Desinfección

El Mío Çid avanzaba, según el poema, con 'polvo, sudor y Hierro' y lo mismo puede decirse de la selección, que, según Camacho, hizo ante Irlanda un partido épico. ¿Épico? Está claro que no pasa el tiempo. 'Aquí Matías en Corea', oímos, y ya sólo nos falta la entrevista a Zarra. Con todo, hace medio siglo éramos algo más cultos. La famosa pérfida Albión de Matías padre delataba al menos que el locutor tenía ciertos estudios repúblicanos. Lo que daríamos algunos por volver a aquel nivel cultural. El domingo, cuando el locutor de televisión calificó de inglés al equipo irlandés, nos quedamos helados. Luego, vino lo peor: 'Cuando digo inglés, he querido decir británico, por supuesto'. Y cinco minutos después, el golpe de gracia: 'Hemos cometido un error. Hay otros irlandeses que sí son británicos'. Y a partir de ahí, el silencio. Ya nadie más salió a enmendar errores. Deberían repetir párvulos.
Es uno de los inconvenientes de que a uno le guste el fútbol. Se ve obligado a compartir esa afición con todo tipo de ceporros, merluzos, criminales, zampabollos, directivos y demás mamelucos. Por eso dejé ya de ir a los campos de fútbol, aunque sean estadios señoriales sin demasiados hooligans. Ya no soporto la gigantesca fealdad de las familias que acuden a rezar unidas al fútbol y tampoco aguanto ni un segundo la general tontería supina de los aficionados sin familia.

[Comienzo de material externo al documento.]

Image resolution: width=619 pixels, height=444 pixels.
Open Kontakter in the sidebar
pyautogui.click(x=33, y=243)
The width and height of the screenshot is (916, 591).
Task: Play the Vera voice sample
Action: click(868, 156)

Ocurre que, sin embargo, a pesar de todo lo que le rodea, este deporte sigue gustándome, aunque cada día menos. Intuyo que necesito desinfectarme del fútbol, lo que me lleva a la pregunta de qué sucedería si no me gustara ya nada; qué pasaría si odiara al fútbol. Puedo imaginarlo porque odio con saña varios deportes y entiendo lo que debe de ser para alguien detestar el fútbol. Jamás, por ejemplo, he soportado el motociclismo, con su retórica de Crivillé y clavícula. Y odio profundamente al plúmbeo baloncesto, con sus trotones partidos inacabables, y me gustaría que me explicaran por qué se ha nombrado catalán del año a Gasol cuando en ese mismo país vive el último sabio catalán, el padre Miquel Batllori. Todo esto me lleva a pensar que los intelectuales, con tanta pasión por el deporte, actúan como colaboracionistas en tanta majadería. Creo que habría que empezar a mirar con recelo a quienes, con la excusa de que se desahogan de la represión franquista, se han pasado al exagerado lado contrario y no paran de vivir para el balón.
'Ése es el que lo dicta todo: el balón', dijeron el domingo en la televisión, y ahí sí que por una vez acertaron. Un balón dicta el huelguista pensamiento español de hoy. Creo que para bien de este país deberíamos poner al fútbol en su lugar, en el lugar del que salió, que era, por cierto, un lugar noble y complementario de la cultura, no como ahora, que es centro de sufrimiento moral en el que algunos intelectuales comparten mesa y mantel con mafiosos directivos aborricados o con las zumbadas masas que jalean este deporte al que antaño, cuando era noble y lo llamábamos balompié, amamos de verdad.